What is needed
Please write out the records exactly.

___ Dataset records

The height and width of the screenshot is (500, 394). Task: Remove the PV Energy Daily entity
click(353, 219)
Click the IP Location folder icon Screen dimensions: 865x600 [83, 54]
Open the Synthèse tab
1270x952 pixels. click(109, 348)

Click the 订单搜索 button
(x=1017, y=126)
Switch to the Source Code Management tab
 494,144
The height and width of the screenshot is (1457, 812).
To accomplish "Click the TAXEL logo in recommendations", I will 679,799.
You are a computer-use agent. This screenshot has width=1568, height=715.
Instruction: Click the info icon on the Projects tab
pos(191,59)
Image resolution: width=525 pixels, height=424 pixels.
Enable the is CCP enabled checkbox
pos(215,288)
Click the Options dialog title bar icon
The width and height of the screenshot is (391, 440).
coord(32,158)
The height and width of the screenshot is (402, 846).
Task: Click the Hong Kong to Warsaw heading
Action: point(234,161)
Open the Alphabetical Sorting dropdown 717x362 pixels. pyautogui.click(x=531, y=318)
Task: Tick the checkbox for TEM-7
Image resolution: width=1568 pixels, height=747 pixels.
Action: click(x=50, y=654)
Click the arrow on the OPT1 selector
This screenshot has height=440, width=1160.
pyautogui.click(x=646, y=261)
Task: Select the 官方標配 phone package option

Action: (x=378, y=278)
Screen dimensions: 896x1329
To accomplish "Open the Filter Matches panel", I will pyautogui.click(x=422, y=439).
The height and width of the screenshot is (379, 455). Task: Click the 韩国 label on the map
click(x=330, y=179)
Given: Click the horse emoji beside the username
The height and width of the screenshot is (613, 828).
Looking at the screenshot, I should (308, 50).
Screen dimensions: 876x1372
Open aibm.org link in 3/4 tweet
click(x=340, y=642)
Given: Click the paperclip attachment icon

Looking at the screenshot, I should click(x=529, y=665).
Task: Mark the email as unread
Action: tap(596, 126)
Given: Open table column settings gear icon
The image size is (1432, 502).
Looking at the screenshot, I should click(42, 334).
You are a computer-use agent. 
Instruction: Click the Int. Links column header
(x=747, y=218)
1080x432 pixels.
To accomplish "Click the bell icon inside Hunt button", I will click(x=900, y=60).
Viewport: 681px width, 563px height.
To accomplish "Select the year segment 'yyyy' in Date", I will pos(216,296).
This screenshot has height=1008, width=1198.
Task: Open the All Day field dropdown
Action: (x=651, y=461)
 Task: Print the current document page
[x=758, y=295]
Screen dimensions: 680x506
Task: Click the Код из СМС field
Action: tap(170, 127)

______

Exercise solution
The height and width of the screenshot is (500, 394). Task: Remove the PV Energy Daily entity
click(353, 219)
Click the IP Location folder icon Screen dimensions: 865x600 [83, 54]
Open the Synthèse tab
1270x952 pixels. click(109, 348)

Click the 订单搜索 button
(x=1017, y=126)
Switch to the Source Code Management tab
 494,144
The height and width of the screenshot is (1457, 812).
To accomplish "Click the TAXEL logo in recommendations", I will 679,799.
You are a computer-use agent. This screenshot has width=1568, height=715.
Instruction: Click the info icon on the Projects tab
pos(191,59)
Image resolution: width=525 pixels, height=424 pixels.
Enable the is CCP enabled checkbox
pos(215,288)
Click the Options dialog title bar icon
The width and height of the screenshot is (391, 440).
coord(32,158)
The height and width of the screenshot is (402, 846).
Task: Click the Hong Kong to Warsaw heading
Action: point(234,161)
Open the Alphabetical Sorting dropdown 717x362 pixels. pyautogui.click(x=531, y=318)
Task: Tick the checkbox for TEM-7
Image resolution: width=1568 pixels, height=747 pixels.
Action: click(x=50, y=654)
Click the arrow on the OPT1 selector
This screenshot has height=440, width=1160.
pyautogui.click(x=646, y=261)
Task: Select the 官方標配 phone package option

Action: (x=378, y=278)
Screen dimensions: 896x1329
To accomplish "Open the Filter Matches panel", I will pyautogui.click(x=422, y=439).
The height and width of the screenshot is (379, 455). Task: Click the 韩国 label on the map
click(x=330, y=179)
Given: Click the horse emoji beside the username
The height and width of the screenshot is (613, 828).
Looking at the screenshot, I should (308, 50).
Screen dimensions: 876x1372
Open aibm.org link in 3/4 tweet
click(x=340, y=642)
Given: Click the paperclip attachment icon

Looking at the screenshot, I should click(x=529, y=665).
Task: Mark the email as unread
Action: tap(596, 126)
Given: Open table column settings gear icon
The image size is (1432, 502).
Looking at the screenshot, I should click(42, 334).
You are a computer-use agent. 
Instruction: Click the Int. Links column header
(x=747, y=218)
1080x432 pixels.
To accomplish "Click the bell icon inside Hunt button", I will click(x=900, y=60).
Viewport: 681px width, 563px height.
To accomplish "Select the year segment 'yyyy' in Date", I will pos(216,296).
This screenshot has height=1008, width=1198.
Task: Open the All Day field dropdown
Action: (x=651, y=461)
 Task: Print the current document page
[x=758, y=295]
Screen dimensions: 680x506
Task: Click the Код из СМС field
Action: tap(170, 127)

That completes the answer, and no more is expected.